I'm essentially wanting to keep records where the text values for the two columns are the same. I've executed a couple of approaches, however, I keep getting the following error message:

TypeError: unhashable type: 'set'

So, I either need to resolve why I am receiving this and fix it or try another approach, of course. Any advice would be greatly appreciated.


Code snippet:

# Set with unique terms

df_sar['sar_details_sent_norm_trigrams_unique'] = df_sar['sar_details_sent_norm_trigrams_'].apply(lambda x: set([trigram for sent in x for trigram in sent]))

# Set with unique terms

df_caap['caap_details_sent_norm_trigrams_unique'] = df_caap['caap_details_sent_norm_trigrams_'].apply(lambda x: set([trigram for sent in x for trigram in sent]))

#Attempt 1: 


#Attempt 2:


TypeError Traceback (most recent call last) in () 21

set(df1.columns).intersection(set(df2.columns)) 22

---> 23 set(df_caap.caap_details_sent_norm_trigrams_unique).intersection(set(df_sar.sar_details_sent_norm_trigrams_unique))

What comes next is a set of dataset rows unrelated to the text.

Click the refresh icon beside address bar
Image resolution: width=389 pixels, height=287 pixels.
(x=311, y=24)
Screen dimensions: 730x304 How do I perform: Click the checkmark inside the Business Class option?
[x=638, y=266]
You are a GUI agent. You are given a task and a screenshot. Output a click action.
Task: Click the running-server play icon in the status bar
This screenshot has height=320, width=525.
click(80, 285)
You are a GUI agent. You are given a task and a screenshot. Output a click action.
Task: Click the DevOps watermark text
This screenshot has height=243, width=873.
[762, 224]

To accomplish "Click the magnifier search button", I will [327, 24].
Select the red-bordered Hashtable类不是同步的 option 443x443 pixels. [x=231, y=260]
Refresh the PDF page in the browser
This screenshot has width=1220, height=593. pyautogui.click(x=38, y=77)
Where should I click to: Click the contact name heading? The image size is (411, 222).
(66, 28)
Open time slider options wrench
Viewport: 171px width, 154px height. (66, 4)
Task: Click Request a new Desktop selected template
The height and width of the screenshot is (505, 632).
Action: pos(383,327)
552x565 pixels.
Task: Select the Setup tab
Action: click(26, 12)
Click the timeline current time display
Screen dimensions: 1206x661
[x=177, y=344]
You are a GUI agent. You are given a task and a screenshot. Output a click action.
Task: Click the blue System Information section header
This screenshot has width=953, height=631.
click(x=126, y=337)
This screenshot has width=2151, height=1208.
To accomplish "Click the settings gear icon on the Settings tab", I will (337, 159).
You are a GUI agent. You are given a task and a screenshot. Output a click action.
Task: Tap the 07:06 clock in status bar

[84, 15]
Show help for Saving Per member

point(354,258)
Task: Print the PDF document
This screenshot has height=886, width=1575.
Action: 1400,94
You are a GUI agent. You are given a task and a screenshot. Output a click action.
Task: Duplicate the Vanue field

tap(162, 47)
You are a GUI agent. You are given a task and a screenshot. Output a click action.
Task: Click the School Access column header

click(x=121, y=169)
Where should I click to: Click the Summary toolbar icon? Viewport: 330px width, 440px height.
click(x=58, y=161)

TypeError: unhashable type: 'set'

The set data type is mutable so calculating the hash on it unsafe since hash has a key. there is a chance of hash changing its data structure since it is mutated which may violate the hashtable invariant. I insist you use the frozenset which is an immutable data structure and also be used as a key in hashtable.